Melanoma is the most aggressive and life-threatening skin cancer. Due to the high propensity to metastasize, over 90% of skin cancer deaths are due to melanoma. Melanoma is treated with surgical removal. The main goal of treatment is to reduce the risk of metastasis.

Postoperative interferon (IFN) therapy improves relapse-free and overall survival in patients at high risk of melanoma recurrence. Systemic interferon treatment was the only effective strategy before the advent of immune checkpoint inhibitors and targeted therapies.

Interferons have antiviral, antiproliferative, and antitumor activity. Despite the proven benefit of type I IFNs, they have significant side effects at high doses. In addition, the optimal dosage and duration of treatment with interferons is unknown.

To Reduce The Risk of Metastasis, Cancer Stem Cells Destruction is Necessary

Melanoma resists chemotherapy and can spread to organs distant from the original focus due to melanoma cancer stem cells (CSC). CSCs can appear when normal stem cells or cells of various tissues mutate. Cancer stem cells can divide asymmetrically. After division, some of the cells remain cancerous stem cells, replenishing the CSC population, while the other part acquires the properties of various tumor cells. One cancer stem cell can create a new tumor. CSCs can survive treatment with drugs that inhibit cell division and development since they are in a dormant state part of the time. They do not divide and do not develop but remain metabolically active.

Cancer stem cells promote tumor metastasis by secreting exosomes – extracellular vesicles containing biologically active lipids, proteins, and RNA. These biologically active molecules contribute to forming a subject-static niche and tumor spread. For more information about the mechanisms of metastasis, see the article “Tumor secretes vesicles that suppress the protective response of interferon.

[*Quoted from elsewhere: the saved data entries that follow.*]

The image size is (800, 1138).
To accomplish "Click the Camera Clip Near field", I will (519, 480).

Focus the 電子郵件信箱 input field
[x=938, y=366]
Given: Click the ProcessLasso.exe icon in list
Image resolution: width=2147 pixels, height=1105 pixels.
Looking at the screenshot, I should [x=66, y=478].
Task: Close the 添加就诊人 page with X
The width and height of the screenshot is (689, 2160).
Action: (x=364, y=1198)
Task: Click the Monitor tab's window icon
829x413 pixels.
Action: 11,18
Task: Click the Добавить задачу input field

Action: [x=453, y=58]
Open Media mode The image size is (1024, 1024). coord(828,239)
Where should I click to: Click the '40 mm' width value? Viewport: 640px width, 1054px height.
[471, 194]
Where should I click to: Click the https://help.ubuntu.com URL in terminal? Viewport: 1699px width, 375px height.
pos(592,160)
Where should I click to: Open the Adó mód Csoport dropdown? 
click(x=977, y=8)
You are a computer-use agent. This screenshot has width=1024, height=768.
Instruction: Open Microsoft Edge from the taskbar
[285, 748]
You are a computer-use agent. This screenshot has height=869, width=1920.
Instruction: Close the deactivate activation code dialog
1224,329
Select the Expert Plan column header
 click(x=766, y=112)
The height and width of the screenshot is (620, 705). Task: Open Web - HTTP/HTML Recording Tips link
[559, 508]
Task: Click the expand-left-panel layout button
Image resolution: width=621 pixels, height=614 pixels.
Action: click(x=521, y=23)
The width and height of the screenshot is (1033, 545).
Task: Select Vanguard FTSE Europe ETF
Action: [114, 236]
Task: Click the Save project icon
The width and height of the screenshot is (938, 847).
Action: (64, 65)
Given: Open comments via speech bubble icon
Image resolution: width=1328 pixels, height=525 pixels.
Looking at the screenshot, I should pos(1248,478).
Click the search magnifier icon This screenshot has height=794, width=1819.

Spanish scientists studied how IFN-α affects:

  • the ability of melanoma cells, containing cancer stem cells, to form spherical structures (melanospheres) and divide;
  • on exosomes that secrete CSCs.

Study Results

  • IFN-α reduced the number, diameter, and proliferation of melanospheres and the ability of CSCs to form colonies.
  • IFN-α decreased stem properties of melanoma. CSCs have a higher migration capacity. IFN-α disrupted CSC migration and stimulated melanoma cell death.
  • IFN-α altered the expression of genes and miRNAs associated with stemness and cancer processes such as vessel formation, cell division, and cell death.
  • IFN-α reduced the ability of melanoma CSCs to form new tumors. The scientists experimented on mice injected subcutaneously with CSC: on one side – treated with a low dose of interferon and untreated on the other. After 27-53 days, mice developed tumors on both sides. However, tumors from untreated CSCs had significantly greater volume and weight than tumors treated with interferon. In addition, interferon reduced tumor stemness markers.
  • Low doses of IFN-α reduced the secretion of exosomes by cancer stem cells, reduced the diameter of exosomes, and altered their contents.

Conclusions

Cancer stem cells from melanoma are resistant to chemotherapy and radiation therapy and often contribute to the recurrence of the disease.

Even at low doses, IFN-α inhibits the formation of melanospheres and their cell division and significantly reduces the number of cancer stem cells. IFN-α inhibits the ability of CSC to migrate and substantially reduces the ability of CSC to form tumors.

Low-dose IFN-α therapy is a possible strategy for treating melanoma. Future studies aim to study the effectiveness of IFN-α therapy in combination with immunotherapy and targeted therapy for melanoma.